COVID-19 surge is hindering care of other patients, Louisiana hospital CMOs say

Mackenzie Bean - Print  | 

The chief medical officers for Natchitoches (La.) Regional Medical Center and Our Lady of the Lake in Baton Rouge, La., on Aug. 2 said the state's COVID-19 surge is placing a large strain on their hospitals and hindering their ability to provide high-quality care for other intensive care patients.

Phyllis Mason, MD, CMO at Natchitoches Regional Medical Center, said the hospital is seeing high volumes of both COVID-19 patients and patients seeking routine or emergency care. 

"It's really creating that bottleneck where we don't have the capacity on our medical floor to admit these patients," she said during a state news briefing.

The hospital is prioritizing COVID-19 admissions, meaning some patients who don't have COVID-19 are waiting two to four days in the emergency room before they can get a bed. 

"This is now not just about the COVID patient. This is about you, the general public, that we cannot provide quality care for you," Dr. Mason said.
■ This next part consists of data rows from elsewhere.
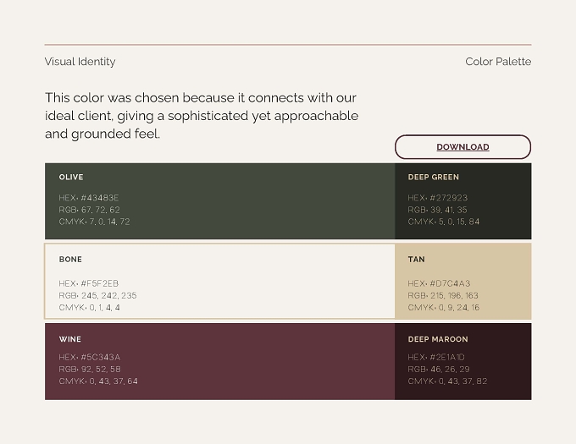Click the Bone HEX value #F5F2EB
The height and width of the screenshot is (444, 576).
100,283
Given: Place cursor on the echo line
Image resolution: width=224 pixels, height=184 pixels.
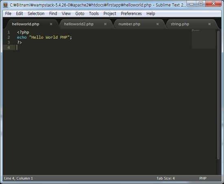Looking at the screenshot, I should [44, 38].
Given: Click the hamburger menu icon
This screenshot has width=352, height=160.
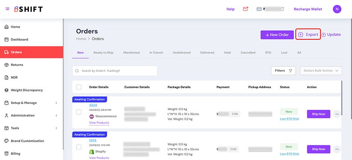Looking at the screenshot, I should (x=7, y=9).
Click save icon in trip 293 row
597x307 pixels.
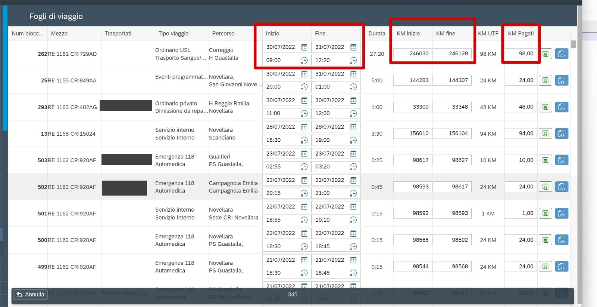click(545, 107)
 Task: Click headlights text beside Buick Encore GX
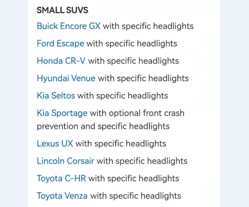coord(173,26)
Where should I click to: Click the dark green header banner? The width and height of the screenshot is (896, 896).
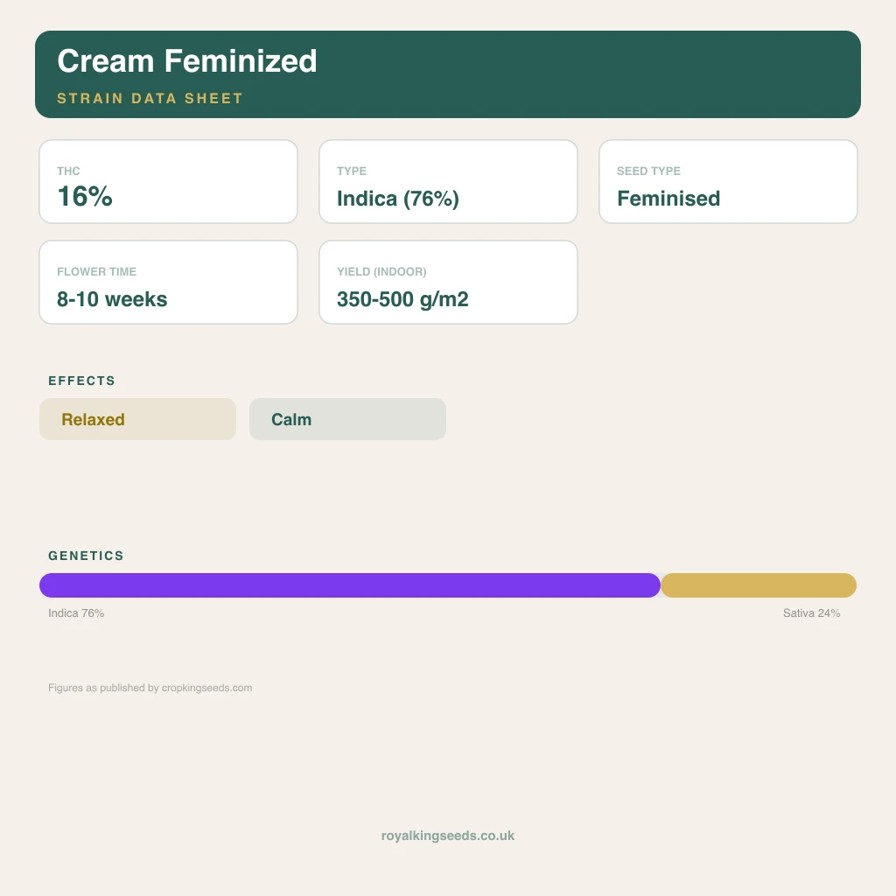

Catherine O'Neal, MD, an infectious disease specialist and CMO of Our Lady of the Lake, said her hospital is facing a similar challenge. As of Aug. 2, there were 23 patients waiting to be transferred into the hospital's intensive care unit. Many of these patients — who may have chest pain or were in a motorcycle or farming accident — are waiting in small-town ERs that are not attached to a hospital or don't have a critical care physician on staff.
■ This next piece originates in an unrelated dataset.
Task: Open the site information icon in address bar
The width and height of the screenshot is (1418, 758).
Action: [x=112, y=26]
"​​When they get maimed today, they're not coming to a trauma center," Dr. O'Neal said. "That patient will lose muscle. They will lose years of their life. But they will stay in that ER because there are no more beds left for those 23 patients."

Dr. O'Neal said the hospital doesn't have enough staff to cover more beds, even after the federal government sent a 33-person disaster medical assistance team to the hospital to help with the surge.

"These are the darkest days of this pandemic. We are no longer giving adequate care to patients," she said.

Drs. O'Neal and Mason issued urgent pleas for the public to get vaccinated and resume masking to reduce the strain on hospitals and their staff. 

Louisiana has seen a 254 percent increase in new daily COVID-19 cases over the last two weeks, according to data tracked by The New York Times.